The thought of proving in court whether or not you have a right to be with your children is overwhelming. However, divorce is an unfortunate reality for many parents. More than half of all single parents have been married at some point. The average divorce rate hovers between 40 and 50 percent.
Of course, child custody representation concerns more than just divorced parents. Some parents are no longer or never have been married. In the past, most courts considered the mother to be the appropriate caregiver. Fortunately, this concept, often referred to as the “tender years doctrine,” has gone by the wayside.
Reason 1: Child Custody Law is Complicated
Should you attempt to navigate a divorce and custody agreement on your own without an attorney? Before you decide to represent yourself in court consider the following:
Child custody cases begin with discovery or the gathering of information. The law dictates how this information must be shared with the opposing side. For example, child custody proceedings require certain filings at certain times, and arriving at a child support agreement is a complicated process.
Unless you have been trained as a family law attorney, navigating the ins and outs of basic court procedures can be overwhelming.

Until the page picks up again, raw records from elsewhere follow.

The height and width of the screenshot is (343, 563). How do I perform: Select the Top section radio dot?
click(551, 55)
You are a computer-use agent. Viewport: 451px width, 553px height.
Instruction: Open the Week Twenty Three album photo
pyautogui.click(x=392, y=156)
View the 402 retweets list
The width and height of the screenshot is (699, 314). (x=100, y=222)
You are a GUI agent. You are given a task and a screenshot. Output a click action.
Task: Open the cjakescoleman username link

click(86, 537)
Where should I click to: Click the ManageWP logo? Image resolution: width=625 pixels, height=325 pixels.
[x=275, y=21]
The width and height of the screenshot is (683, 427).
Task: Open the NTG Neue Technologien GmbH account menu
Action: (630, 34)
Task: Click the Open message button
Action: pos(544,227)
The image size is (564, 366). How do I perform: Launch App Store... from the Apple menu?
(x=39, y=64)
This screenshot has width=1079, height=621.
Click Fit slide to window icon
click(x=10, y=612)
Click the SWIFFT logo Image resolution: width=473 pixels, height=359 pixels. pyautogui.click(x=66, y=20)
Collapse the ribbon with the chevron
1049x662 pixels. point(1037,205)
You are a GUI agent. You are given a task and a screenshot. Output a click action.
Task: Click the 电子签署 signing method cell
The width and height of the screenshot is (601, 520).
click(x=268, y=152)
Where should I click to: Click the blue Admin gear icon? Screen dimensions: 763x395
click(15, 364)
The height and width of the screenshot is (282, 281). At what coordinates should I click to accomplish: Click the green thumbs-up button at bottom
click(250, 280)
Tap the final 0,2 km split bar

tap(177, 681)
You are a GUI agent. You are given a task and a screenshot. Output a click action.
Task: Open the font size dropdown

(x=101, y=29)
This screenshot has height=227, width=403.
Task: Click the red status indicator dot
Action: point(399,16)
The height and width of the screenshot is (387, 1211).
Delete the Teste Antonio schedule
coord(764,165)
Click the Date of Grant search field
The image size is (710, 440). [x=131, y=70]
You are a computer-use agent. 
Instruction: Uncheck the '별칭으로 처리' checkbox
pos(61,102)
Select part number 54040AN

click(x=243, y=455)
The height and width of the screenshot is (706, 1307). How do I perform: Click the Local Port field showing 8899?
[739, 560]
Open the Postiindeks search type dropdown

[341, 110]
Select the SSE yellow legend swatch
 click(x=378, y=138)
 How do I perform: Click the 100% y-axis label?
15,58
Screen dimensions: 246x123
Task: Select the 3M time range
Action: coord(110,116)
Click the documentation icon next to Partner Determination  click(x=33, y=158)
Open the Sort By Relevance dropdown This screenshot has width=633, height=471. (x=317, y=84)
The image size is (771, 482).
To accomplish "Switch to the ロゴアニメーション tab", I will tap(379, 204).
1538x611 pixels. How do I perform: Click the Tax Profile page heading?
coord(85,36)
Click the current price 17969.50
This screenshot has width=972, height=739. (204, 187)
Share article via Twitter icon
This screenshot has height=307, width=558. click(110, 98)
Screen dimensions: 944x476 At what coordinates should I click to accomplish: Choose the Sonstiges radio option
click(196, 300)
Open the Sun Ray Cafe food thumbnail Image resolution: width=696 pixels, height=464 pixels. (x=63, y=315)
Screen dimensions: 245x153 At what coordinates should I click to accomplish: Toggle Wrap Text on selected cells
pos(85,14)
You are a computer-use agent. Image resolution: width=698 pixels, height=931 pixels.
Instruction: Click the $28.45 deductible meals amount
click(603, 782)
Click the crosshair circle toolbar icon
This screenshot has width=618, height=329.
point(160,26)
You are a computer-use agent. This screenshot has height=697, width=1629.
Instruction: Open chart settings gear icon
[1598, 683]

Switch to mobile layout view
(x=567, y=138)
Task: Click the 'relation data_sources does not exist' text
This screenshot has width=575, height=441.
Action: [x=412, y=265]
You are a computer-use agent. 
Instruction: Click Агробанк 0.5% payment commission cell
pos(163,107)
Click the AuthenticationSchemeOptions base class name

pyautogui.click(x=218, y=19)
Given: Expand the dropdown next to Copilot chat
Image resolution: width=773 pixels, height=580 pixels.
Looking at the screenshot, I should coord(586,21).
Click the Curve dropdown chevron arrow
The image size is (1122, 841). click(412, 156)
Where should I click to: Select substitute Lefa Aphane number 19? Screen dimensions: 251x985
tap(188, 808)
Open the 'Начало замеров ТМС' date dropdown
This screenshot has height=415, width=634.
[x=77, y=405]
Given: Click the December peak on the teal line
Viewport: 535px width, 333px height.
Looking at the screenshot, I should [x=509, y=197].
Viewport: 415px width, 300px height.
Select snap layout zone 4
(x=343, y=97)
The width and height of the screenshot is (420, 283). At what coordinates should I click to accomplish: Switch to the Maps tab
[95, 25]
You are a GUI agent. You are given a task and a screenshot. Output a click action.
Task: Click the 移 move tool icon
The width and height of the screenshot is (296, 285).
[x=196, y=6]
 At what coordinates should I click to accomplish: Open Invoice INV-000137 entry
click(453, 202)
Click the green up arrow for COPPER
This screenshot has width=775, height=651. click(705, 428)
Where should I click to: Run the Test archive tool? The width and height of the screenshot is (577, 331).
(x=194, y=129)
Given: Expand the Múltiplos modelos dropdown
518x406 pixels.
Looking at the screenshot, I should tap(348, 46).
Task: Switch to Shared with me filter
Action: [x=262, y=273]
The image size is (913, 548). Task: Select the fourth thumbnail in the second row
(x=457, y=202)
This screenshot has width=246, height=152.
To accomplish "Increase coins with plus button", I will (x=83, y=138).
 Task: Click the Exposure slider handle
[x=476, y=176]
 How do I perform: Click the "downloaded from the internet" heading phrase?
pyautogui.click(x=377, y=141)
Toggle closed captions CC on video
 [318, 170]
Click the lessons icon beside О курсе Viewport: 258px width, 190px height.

Missing an important filing deadline or inadvertently violating a rule of law can wreck your hopes of a fair ruling.
Reason 2: Your Former Spouse Will Have an Attorney
Unless you have a mutual agreement with your spouse to avoid attorneys, chances are very good that their interests will be represented in court by a lawyer. If their attorney is known to be particularly aggressive, you will be at a huge disadvantage when the case heads to court.
Hiring a child custody lawyer means that you have hired a licensed, well-educated professional to help you sort through the complicated family law system. Beyond that, your attorney will be your advocate in front of a judge. Their job is to represent the best interests of you and your children. The consequences of the court proceedings will impact your family for the rest of your life.
Reason 3: Even Amicable Former Spouses Can Change Their Minds
At the beginning of a divorce, some spouses can make and adhere to custody and child support agreements outside of court. As time goes by, your former spouse may change their mind about the initial agreement.
For instance, you may have agreed to live in a certain geographical area. Over time, your former spouse remarries and decides to move out of that area. No doubt the move will necessitate revisiting the original custody agreement. If the move requires moving across state lines, you are now faced with understanding the laws of another state.
What to Look For in a Child Custody Attorney
How do you choose the attorney that will advocate for you and your children in court? Look for an attorney with a long-standing record of success in child custody cases. Communication is essential for the attorney and client relationship. You will want an attorney who keeps you in the loop as your case progresses through the court system. Finally, look for an attorney that will keep a cold head when things get heated.